Wednesday, May 02, 2007

Avoid Foot In Mouth Disease

Nothing will short circuit an important business relationship quicker than introducing a professional colleague (or someone from your network/community) to someone else and not fully understanding what it is that they actually do. Though the person you are just introducing your colleague to will hopefully have no idea you bungled the introduction, rest assured your colleague will and it can and will cause some serious damage to your relationship. Likely to the point of never being able to recover it!

I attended a function yesterday where I had the unfortunate pleasure of witnessing this happen first hand. A sales representative whom I know brought someone over to introduce them to me. She started off by saying "Steve this is my good friend BLAH BLAH and I just had to introduce you two. BLAH BLAH does X and is one of the best in the business. At my former company she was the only one I ever used for Y and we are about to start using her here at the new company."

Someone quick get an egg.....we have a face!

Blah Blah's expression completely changed from one of open friendliness to one that showed just the growing fringe of major annoyance and quite possibly a side of violence.

"Actually....I haven't done that in nearly a year. I now do Duh Duh Duh," Blah Blah arched with a marked edginess to her tone.

Obviously it was an uncomfortable position to be in but I tried to save the day with a welcoming tone, acknowledging smile and a firm handshake. But as you can imagine the damage was done. Blah Blah wasn't interested in me or my work at that point. No, all she cared about was getting away from "her good friend" who didn't seem to know her well enough to know she had changed careers some time back.

I won't go into further detail as to how this sales rep dug herself in a deeper whole by acknowledging that she had no idea she had changed jobs and did she (brace yourself) think that her knew company would need what she the sales rep was selling.

Idiot party of one!

Let's just say that the temperature in that place turned a modest -31F and you could call the time of death on that relationship (what little there appeared to be in the first place). No amount of mouth to mouth or mouth to ass is going to save that one!

My point is before you ever make an effort to introduce someone make sure you know the lay of the land. Take some time to reengage and catch up before you start introducing them around. Make sure you don't ever "oversell" someone as a good friend, colleague, customer, etc. if they clearly are not. The time you take will help you from catching the often fatal foot in mouth disease!

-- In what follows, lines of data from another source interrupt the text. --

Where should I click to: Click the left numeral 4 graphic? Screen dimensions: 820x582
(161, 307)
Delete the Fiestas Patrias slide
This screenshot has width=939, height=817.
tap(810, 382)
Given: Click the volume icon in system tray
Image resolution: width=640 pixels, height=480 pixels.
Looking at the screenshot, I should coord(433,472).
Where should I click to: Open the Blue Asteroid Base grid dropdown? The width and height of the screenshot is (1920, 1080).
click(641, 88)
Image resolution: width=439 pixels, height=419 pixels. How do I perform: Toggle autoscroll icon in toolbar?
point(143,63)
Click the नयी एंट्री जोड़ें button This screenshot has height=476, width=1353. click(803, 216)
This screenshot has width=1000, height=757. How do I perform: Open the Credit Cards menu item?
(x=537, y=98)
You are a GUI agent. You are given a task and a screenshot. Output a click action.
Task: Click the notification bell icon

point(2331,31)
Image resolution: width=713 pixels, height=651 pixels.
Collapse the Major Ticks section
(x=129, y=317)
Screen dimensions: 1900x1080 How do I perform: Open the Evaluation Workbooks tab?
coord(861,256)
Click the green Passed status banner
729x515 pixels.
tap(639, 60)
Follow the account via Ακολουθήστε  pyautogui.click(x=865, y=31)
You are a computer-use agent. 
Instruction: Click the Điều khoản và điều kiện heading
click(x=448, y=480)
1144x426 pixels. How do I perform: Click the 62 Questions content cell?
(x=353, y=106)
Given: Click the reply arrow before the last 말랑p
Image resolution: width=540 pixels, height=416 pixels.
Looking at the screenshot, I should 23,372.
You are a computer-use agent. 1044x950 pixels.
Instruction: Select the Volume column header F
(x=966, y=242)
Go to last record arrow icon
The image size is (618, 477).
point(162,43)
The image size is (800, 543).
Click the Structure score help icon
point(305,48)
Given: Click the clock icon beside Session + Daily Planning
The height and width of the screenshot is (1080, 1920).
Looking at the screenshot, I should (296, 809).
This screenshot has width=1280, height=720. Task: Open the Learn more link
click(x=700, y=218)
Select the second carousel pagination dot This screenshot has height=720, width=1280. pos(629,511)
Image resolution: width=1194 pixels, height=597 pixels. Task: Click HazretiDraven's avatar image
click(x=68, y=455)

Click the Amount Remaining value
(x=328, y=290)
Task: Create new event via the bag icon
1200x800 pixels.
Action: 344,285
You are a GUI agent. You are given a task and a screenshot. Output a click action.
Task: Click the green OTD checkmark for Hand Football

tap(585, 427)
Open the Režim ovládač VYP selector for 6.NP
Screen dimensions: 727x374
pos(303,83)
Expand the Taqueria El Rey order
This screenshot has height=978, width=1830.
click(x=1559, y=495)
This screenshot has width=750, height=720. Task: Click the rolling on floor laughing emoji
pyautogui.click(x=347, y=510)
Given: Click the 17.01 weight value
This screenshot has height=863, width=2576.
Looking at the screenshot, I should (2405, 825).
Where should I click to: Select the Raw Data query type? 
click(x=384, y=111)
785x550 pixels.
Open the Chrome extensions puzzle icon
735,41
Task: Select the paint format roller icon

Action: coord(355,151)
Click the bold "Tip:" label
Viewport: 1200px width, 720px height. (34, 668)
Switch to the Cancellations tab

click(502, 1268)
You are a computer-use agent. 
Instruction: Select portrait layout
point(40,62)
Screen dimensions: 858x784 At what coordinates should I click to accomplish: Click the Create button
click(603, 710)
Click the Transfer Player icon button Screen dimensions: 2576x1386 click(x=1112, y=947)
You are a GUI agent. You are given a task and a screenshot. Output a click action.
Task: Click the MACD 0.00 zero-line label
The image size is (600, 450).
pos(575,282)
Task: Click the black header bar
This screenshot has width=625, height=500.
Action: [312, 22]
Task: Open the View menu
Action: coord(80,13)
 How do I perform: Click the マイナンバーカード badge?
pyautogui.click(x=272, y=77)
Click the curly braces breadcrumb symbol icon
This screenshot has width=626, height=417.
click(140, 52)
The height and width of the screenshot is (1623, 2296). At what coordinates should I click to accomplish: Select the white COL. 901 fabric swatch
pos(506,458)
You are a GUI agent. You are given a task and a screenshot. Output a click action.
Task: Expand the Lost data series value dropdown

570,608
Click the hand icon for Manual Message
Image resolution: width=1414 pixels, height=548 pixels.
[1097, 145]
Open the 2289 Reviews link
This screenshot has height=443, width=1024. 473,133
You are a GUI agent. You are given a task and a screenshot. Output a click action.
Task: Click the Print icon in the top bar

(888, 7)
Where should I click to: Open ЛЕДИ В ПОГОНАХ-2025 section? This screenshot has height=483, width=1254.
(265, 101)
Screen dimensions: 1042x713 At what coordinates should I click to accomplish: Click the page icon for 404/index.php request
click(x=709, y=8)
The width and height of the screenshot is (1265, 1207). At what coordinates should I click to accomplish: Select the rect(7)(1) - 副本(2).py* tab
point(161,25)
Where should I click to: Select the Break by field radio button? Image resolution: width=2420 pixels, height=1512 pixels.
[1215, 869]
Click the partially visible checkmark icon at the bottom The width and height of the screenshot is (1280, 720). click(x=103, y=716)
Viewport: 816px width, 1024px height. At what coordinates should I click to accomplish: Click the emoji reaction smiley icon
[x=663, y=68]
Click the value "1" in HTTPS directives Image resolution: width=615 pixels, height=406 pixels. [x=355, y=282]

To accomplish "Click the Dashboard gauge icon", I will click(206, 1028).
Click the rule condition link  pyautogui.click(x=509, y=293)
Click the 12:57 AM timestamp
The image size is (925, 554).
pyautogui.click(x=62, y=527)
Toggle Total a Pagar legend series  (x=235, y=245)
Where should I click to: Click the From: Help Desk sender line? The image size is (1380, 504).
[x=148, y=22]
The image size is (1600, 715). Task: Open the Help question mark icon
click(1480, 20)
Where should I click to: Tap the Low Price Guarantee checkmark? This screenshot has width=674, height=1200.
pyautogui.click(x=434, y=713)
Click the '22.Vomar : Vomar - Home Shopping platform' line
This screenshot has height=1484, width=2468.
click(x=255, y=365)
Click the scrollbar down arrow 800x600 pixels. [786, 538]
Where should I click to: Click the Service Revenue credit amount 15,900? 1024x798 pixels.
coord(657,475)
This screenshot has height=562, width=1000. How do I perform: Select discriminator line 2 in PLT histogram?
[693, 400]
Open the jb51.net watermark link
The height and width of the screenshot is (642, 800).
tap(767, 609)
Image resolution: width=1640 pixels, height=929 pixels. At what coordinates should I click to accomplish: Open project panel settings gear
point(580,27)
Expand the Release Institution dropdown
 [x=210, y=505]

One last thing....and I think this is a great advice if I do say so myself. If you are going to be hanging around people you know and there is a likelihood you will be put in a position to introduce them around, then ASK THEM HOW THEY WOULD LIKE FOR YOU TO INTRODUCE THEM. Simple. Easy. Straightforward. Oh yeah....and smart! Trust me your stock in their eyes will go up tremendously because you took the time to care!

Until next time....


Ripple On!!!

Steve Harper


P.S. Don't forget to check out our Ripplehead IPOD contest from Monday's BLOG post.

2 comments:

Anonymous said...

Good post, Steve. Makes me wish I had gone to that particular function. But these things happen when you're constantly thinking of "the sale" rather than "the person".

Anonymous said...

Steve, I've been on the receiving end of that introduction recently. Carlon makes a good point. And to add, sometimes they ARE thinking of a person...themselves! This lesson is not necessarily about good business...it's about good character! Excellent Ripple!